The filmmakers share their hopes for the film with viewers.

Catherine Tambini and Carlos Sandoval

Catherine Tambini and Carlos Sandoval

Dear Viewer,

When we began making Farmingville four years ago, our hope was that by telling a story about the challenges and changes in one small American town, communities in other hyper-growth areas would see themselves and perhaps avoid the turmoil that happened in Farmingville, NY, over the presence of Mexican day laborers. We hoped that by viewing the film and engaging in productive dialogue, communities could learn valuable lessons from Farmingville and begin to find their own solutions.

Since completing the film in 2003, the nation has continued to be embroiled in a debate about immigrants and immigration policy with proposals for reform at a standstill. At the same time, the number of immigrants entering the country continues to surge. Many are from Mexico and other Central American countries; many make dangerous trips across the border, seeking low-wage work that benefits their families back home. Instead of the traditional gateway cities like Los Angeles and New York City, many are flocking to towns unaccustomed to receiving large numbers of immigrants such as Raleigh, North Carolina, and Kansas City, where there is a need for cheap labor. With federal policy on hold, communities are being forced to come up with their own solutions to dealing with hate crimes, the extra burden placed on social services, and cultural and linguistic differences.
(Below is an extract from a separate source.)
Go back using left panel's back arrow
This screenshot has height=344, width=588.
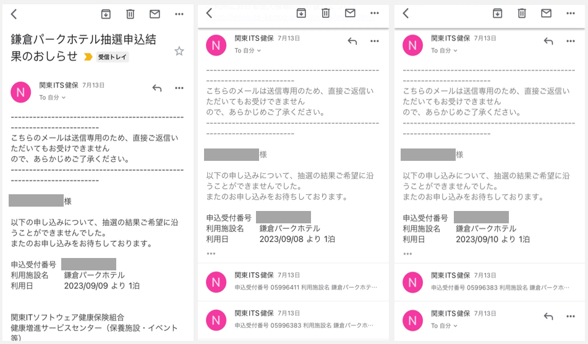coord(14,14)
Our vision for Farmingville has far exceeded our expectations. We are humbled by the many honors it has received and the attention it has gotten in media outlets large and small. Working with American Documentary, we have been able to create the Farmingville Campaign, a national effort that uses the film to stimulate dialogue around issues surrounding day laborers and undocumented workers and highlight best practices around newcomer integration and conflict resolution.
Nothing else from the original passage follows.